American companies will likely pay an average of 5.4 percent more for health benefits in 2012, according to national survey by benefits consulting firm Mercer. This would mark the lowest increase since 1997. However, employees can expect the cost of their health benefits to continue increasing at a faster pace than their earnings.
The annual survey included responses from almost 1,600 employers. The findings of the analysis reflect employer efforts to cut costs by such methods as offering employees lower-cost health plans having increased paycheck contributions and higher deductibles.
Without any cost-cutting measures, employer health benefit costs are expected to increase by 7.1 percent, on average, which is a decline of close to 2 percent when compared to average annual increases of around 9 percent annually over the last five years.

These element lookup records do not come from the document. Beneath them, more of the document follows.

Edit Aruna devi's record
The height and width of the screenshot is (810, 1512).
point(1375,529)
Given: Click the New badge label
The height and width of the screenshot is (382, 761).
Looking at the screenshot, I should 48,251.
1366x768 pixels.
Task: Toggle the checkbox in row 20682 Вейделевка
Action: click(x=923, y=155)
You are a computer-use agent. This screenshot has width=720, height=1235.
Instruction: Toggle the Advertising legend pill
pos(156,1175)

But Mercer partner Susan Connolly pointed out, “While 2012’s slower cost growth is welcome news, it’s still higher than the [consumer price index], which means employers won't be letting up their efforts to control costs anytime soon.”
The lower increase in health cost is due, at least in part, to fewer doctor visits from workers amidst the struggling U.S. economy, as well as the positive impact of employee health improvement programs put into place by corporations.

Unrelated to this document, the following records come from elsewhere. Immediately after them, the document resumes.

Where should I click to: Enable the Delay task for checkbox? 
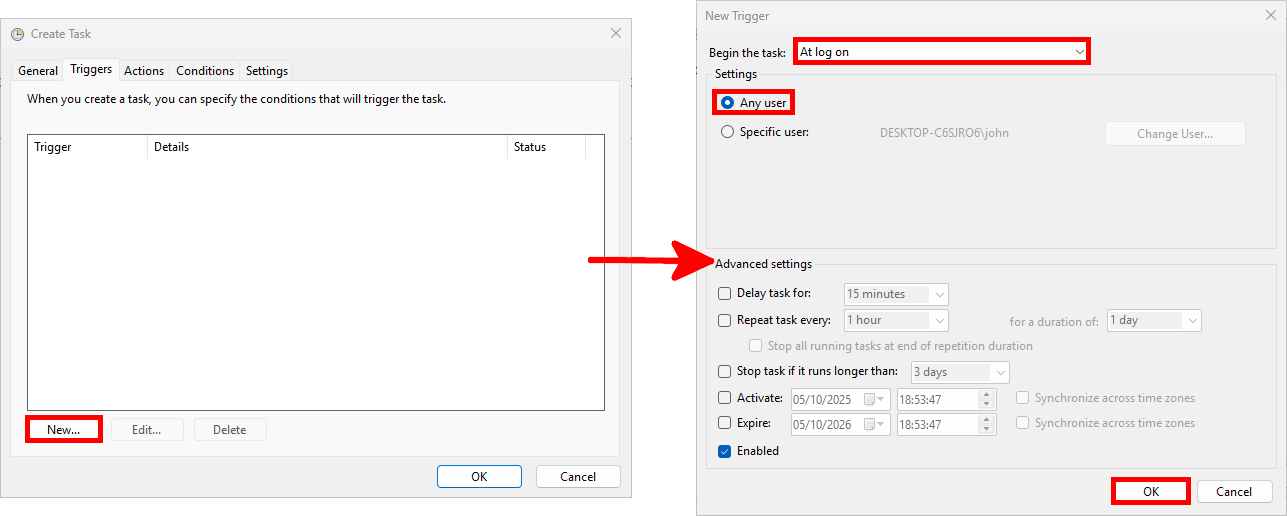point(725,294)
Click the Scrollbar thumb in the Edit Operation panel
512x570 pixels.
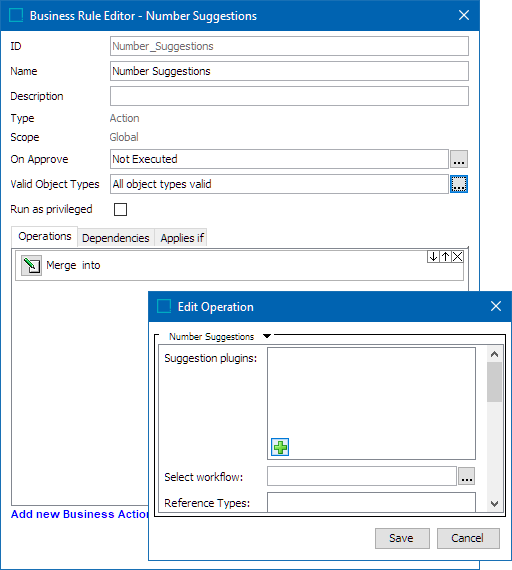click(x=494, y=382)
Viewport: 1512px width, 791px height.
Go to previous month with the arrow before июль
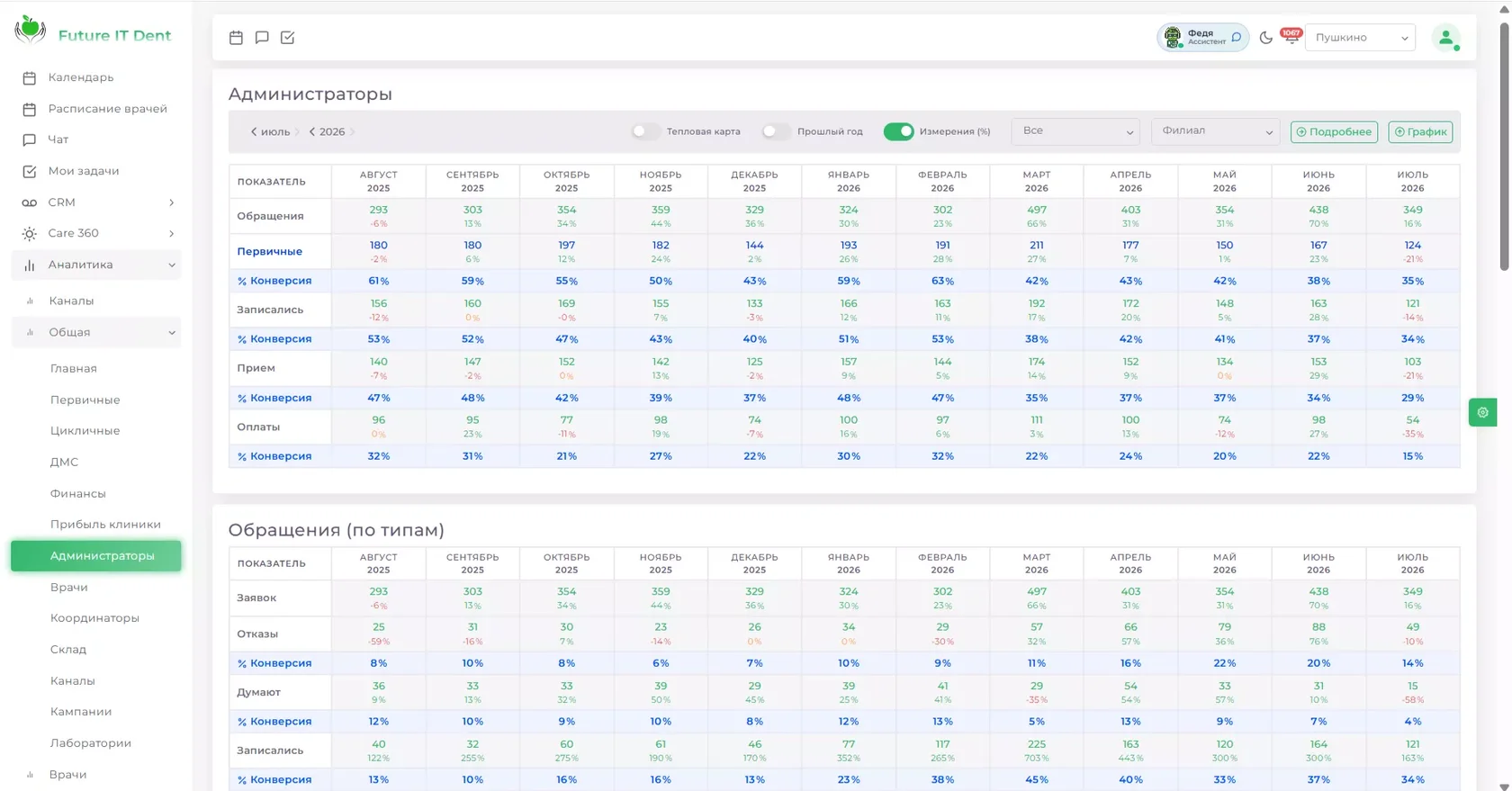click(254, 131)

Connolly noted, “Earlier risk identification and health education are keeping people with health risks and chronic conditions away from the emergency room.” She also added, “Consumers are more aware that overuse and misuse of healthcare services will directly impact their wallets as well as their employer’s budget.”
However, by raising deductibles, doctor visit co-payments, and increasing employee contributions to insurance premiums, workers may feel the financial squeeze, even though growth for rates of health benefit costs is slowing.
According to Mercer, the average in-network PPO deductible for an individual is now $1,000 for small employers and $500 among large employers.